● **Prompt**:
Filter these entries down to the lines that hold the word "computer", and show each of them.

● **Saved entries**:
▼
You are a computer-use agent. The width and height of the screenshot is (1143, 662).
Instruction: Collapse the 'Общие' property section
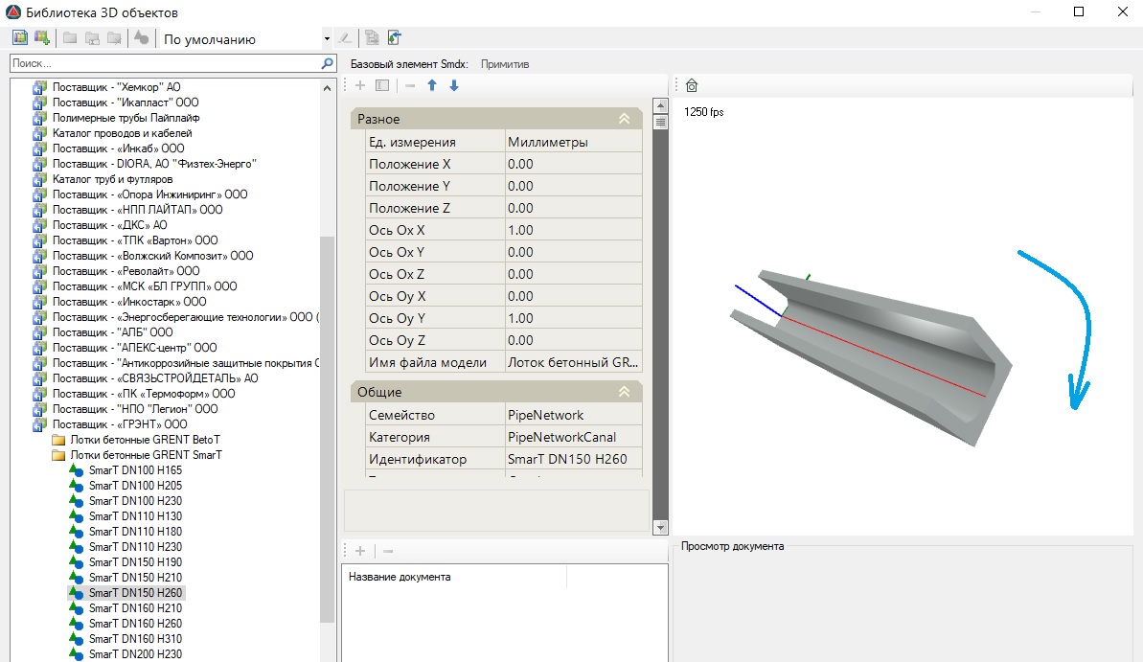pos(624,392)
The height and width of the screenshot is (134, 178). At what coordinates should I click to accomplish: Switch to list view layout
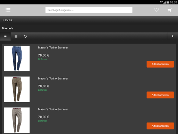[x=5, y=37]
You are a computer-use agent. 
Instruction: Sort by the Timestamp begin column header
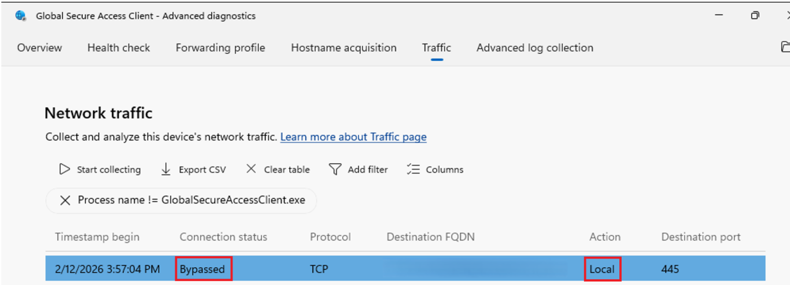point(97,237)
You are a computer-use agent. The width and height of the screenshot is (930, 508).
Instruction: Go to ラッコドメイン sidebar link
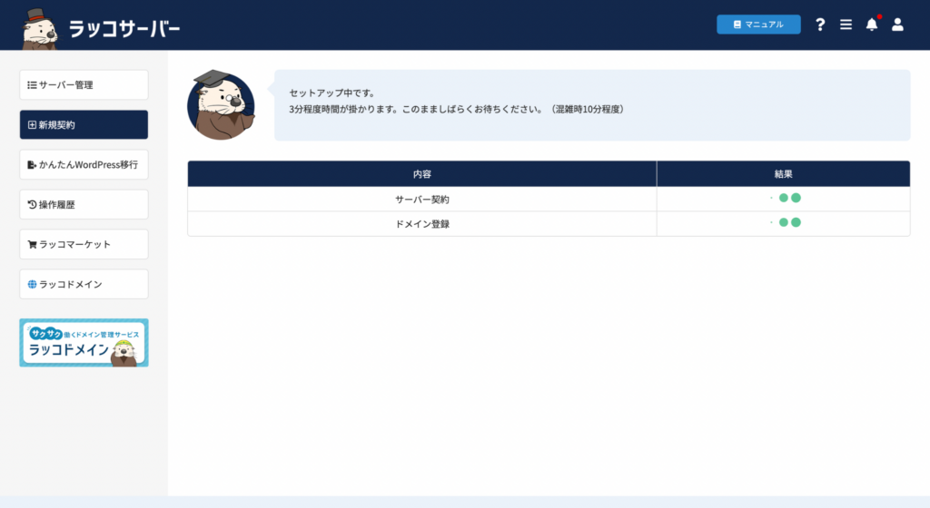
▲
● **Task output**:
You are a computer-use agent. The width and height of the screenshot is (1143, 662).
You are a computer-use agent. 
You are a computer-use agent. The width and height of the screenshot is (930, 508).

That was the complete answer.